▶ [Work to be completed]:
Print the records exactly. Miss nothing.
______________________________
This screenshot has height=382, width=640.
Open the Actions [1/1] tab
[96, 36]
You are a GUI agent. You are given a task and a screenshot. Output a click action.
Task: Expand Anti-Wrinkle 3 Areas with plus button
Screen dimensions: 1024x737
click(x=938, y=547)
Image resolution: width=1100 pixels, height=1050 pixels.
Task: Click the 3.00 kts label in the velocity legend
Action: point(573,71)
______________________________
▶ [Response to the task]:
This screenshot has height=382, width=640.
Open the Actions [1/1] tab
[96, 36]
You are a GUI agent. You are given a task and a screenshot. Output a click action.
Task: Expand Anti-Wrinkle 3 Areas with plus button
Screen dimensions: 1024x737
click(x=938, y=547)
Image resolution: width=1100 pixels, height=1050 pixels.
Task: Click the 3.00 kts label in the velocity legend
Action: point(573,71)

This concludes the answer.